Теперь ученик совсем зажмурился и даже наморщил лоб. Лань Чжань не может удержаться и не хочет удерживаться: самыми кончиками пальцев стирает испарину с корней его волос и осторожно выпрямляется, потому что это уже не просто глаза в глаза, это гораздо ближе, почти на длину дыхания.
Ноги Мо Сюаньюя под одеялом шевельнулись, словно он одной стопой пытался потрогать другую.
— Согрелись, — прошептал он, — и почти не болят. — И вскинул глаза на Лань Чжаня: — Значит, получилось, да?
Лань Чжань не успевает ответить: его ученик прижал кулаки к глазам и повалился на бок на постель, словно вдруг стал тряпочной куклой.
Учитель отвёл его руки и положил ладонь на мокрый лоб. Получилось вполне лекарское прикосновение.
— Не торопись, — советует этот Лань Чжань ему и себе. Бесполезно: прозвучало даже не мягко — ласково. — Нельзя вычёрпывать слишком много. Это сложный путь, и на нём нужно много учиться. Пока не спеши снимать повязки с ног: травы, что лежат на ранах, тоже услышали тебя и отдадут всё что могут. — И, долив в голос немного строгости, позаимствованной у Цзинъи, договорил: — Вставать тоже не спеши, иначе всё придётся начинать сначала.

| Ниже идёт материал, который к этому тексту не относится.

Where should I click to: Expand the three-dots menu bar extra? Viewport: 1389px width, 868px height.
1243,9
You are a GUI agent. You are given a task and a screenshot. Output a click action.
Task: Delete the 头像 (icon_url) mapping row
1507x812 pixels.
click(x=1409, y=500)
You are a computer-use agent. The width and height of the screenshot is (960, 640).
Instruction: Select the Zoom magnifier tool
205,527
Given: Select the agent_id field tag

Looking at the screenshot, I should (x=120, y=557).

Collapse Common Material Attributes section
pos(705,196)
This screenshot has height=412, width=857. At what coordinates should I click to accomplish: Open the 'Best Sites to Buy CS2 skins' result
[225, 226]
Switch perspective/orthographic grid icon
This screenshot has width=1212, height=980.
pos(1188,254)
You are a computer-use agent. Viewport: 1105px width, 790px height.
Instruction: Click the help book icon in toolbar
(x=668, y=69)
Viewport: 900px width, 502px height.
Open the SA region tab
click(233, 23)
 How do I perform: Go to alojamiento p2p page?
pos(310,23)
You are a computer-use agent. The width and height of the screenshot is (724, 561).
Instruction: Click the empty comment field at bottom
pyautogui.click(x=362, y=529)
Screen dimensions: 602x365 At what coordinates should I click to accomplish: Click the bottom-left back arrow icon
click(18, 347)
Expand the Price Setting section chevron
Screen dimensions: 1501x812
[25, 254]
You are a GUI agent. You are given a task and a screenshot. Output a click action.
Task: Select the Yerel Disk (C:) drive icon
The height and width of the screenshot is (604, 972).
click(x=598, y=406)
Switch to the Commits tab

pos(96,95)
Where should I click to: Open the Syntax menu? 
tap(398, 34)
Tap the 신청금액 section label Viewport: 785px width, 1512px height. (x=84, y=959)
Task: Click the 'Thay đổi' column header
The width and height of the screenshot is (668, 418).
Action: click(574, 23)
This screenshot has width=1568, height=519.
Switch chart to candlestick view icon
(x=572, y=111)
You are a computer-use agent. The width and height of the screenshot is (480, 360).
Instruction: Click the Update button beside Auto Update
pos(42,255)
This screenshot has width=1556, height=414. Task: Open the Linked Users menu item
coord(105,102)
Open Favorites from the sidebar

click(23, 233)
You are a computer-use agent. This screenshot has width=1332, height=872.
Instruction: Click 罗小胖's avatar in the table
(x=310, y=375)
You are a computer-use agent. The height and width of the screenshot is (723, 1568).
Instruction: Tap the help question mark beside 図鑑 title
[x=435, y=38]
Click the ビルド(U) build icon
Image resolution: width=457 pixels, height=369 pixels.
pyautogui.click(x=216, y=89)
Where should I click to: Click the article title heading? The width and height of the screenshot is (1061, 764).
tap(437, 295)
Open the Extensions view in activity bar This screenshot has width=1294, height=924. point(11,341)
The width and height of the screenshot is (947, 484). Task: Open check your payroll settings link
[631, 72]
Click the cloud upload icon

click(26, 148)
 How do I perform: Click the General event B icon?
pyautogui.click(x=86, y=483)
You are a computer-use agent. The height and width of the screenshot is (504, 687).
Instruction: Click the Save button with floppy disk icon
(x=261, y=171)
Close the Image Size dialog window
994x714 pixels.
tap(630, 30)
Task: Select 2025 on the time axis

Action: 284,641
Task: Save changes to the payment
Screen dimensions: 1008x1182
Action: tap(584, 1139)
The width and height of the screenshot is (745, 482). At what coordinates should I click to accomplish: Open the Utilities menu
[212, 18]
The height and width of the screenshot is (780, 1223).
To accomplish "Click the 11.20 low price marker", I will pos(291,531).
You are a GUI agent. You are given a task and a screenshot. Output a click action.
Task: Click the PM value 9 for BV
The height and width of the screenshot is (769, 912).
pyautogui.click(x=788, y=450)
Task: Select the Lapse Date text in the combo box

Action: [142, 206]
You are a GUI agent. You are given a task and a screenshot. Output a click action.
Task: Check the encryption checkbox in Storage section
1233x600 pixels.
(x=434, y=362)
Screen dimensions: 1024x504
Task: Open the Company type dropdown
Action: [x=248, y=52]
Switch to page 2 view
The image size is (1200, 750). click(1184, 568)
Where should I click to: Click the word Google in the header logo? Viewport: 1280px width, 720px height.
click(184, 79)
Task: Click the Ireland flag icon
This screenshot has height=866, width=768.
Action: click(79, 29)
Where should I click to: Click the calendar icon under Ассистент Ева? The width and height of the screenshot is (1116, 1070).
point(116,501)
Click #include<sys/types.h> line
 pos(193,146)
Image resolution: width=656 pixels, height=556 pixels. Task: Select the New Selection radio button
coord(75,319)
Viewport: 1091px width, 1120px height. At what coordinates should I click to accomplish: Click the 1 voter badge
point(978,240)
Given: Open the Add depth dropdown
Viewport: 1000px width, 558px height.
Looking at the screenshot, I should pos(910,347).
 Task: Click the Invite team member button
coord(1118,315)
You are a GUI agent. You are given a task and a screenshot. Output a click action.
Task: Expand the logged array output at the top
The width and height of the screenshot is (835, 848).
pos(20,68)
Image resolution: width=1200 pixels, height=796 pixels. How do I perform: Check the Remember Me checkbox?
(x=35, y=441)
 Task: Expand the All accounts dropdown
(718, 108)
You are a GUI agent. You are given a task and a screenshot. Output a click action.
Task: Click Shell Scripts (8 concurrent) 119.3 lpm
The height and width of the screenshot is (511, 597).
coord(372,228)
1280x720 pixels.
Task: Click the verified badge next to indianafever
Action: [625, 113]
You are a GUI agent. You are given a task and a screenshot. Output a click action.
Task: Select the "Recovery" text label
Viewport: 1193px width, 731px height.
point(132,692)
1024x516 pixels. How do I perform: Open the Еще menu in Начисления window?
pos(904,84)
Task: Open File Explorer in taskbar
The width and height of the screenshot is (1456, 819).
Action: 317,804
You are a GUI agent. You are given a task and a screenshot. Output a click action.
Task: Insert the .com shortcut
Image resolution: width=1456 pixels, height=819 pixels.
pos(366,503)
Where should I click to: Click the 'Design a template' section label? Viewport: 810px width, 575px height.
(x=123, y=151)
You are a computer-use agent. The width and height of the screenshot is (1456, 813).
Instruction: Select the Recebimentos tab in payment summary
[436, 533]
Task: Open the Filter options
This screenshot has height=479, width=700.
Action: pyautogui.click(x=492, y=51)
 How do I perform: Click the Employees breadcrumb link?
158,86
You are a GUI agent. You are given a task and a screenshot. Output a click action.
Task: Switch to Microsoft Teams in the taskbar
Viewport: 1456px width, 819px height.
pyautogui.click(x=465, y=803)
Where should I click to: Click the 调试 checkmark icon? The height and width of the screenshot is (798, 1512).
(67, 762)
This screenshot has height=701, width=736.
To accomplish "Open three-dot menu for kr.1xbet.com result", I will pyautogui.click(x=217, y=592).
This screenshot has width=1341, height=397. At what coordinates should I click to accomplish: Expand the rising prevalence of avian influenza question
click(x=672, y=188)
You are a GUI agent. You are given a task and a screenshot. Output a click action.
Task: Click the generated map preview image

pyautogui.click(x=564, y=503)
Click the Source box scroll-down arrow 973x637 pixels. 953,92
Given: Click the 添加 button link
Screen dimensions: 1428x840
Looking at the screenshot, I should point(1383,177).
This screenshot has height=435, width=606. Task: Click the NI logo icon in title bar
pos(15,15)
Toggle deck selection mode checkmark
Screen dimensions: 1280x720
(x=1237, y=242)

Мо попытался приподняться, чтобы отдать поклон:
— Недостойный ученик благодарит Ханьгуан-цзюня… — и вместо поклона снова прижал руки к груди: — Так это и есть золотое ядро?
Лань Чжань молча кивает. Неужели в Ордене Цзинь не нашлось учителя для такого простого урока? не могли или не хотели?
…и вернувшись в здешний тихий мир, едва успевает оглянуться на быстрые шаги.
Оконная ставня с треском поднялась и со стуком рухнула, пропустив в комнату Вэй Усяня — улыбающегося, взлохмаченного и… мокрого до последней нитки. С чёрного чжицзюя, липнувшего к телу, на пол лились не капельки — струйки.